The cherry harvest season has begun in Aragon, Spain, marking a time of cautious optimism for farmers and fruit growers. With around 50,000 tonnes of cherries harvested last season, hopes were high for another successful year. However, the reality of a 30% reduction in production appears severe due to the adverse effects of high temperatures during flowering.
Javier de Pablo, a renowned fruit grower from Bajo Cinca, shared his views on expected market conditions. Despite the expected decline in cherry yields, de Pablo remains hopeful that fruit quality will improve. He predicts that reduced supply in the market could lead to higher prices for farmers. Initial estimates suggest that cherry prices could start at €8-10 per kilogram in late April and early May, gradually falling to €4-5 per kilogram by the end of the month before falling to €2 per kilogram by the end of the month. Maybe.
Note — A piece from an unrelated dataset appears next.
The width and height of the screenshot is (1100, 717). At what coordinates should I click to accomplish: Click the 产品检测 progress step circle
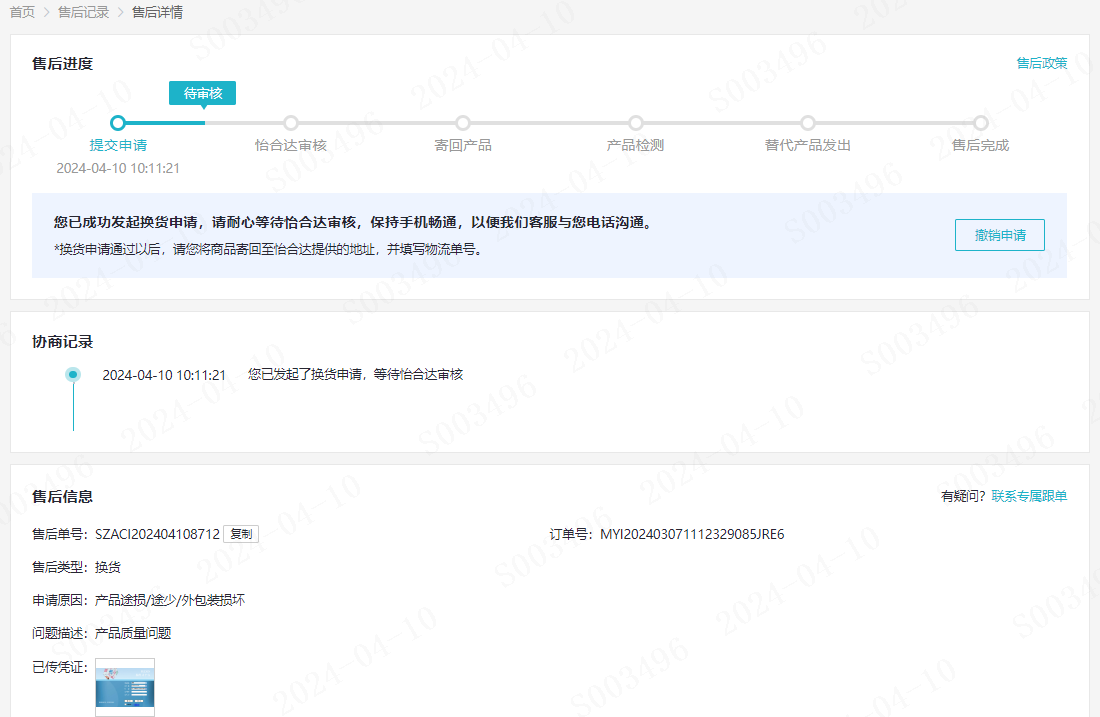pyautogui.click(x=636, y=123)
Currently, the focus of cherry harvesting is on greenhouse-grown cherries that are not exposed to high temperatures during the critical flowering stage. Farmers are hoping for favorable weather conditions in the coming days to facilitate a successful harvest. However, concerns remain about potential frost damage, highlighting the unpredictable nature of agricultural activity.
Aragon remains the leader in cherry production in Spain, providing more than 40% of national production. With approximately 13,250 hectares devoted to cherry cultivation, regions such as Bajo Cinca, Valdeilón, Bajo Aragón Caspe and Cinca Medio continue to play a significant role in supporting the cherry industry.
Despite a predicted 30% decline in Aragon’s cherry production, farmers and fruit growers remain optimistic about the upcoming harvest season. While challenges such as unfavorable weather conditions remain, there is optimism that fruit quality and market prices can improve. As the cherry harvest progresses, stakeholders remain resilient, demonstrating the resilience and adaptability inherent in agricultural communities.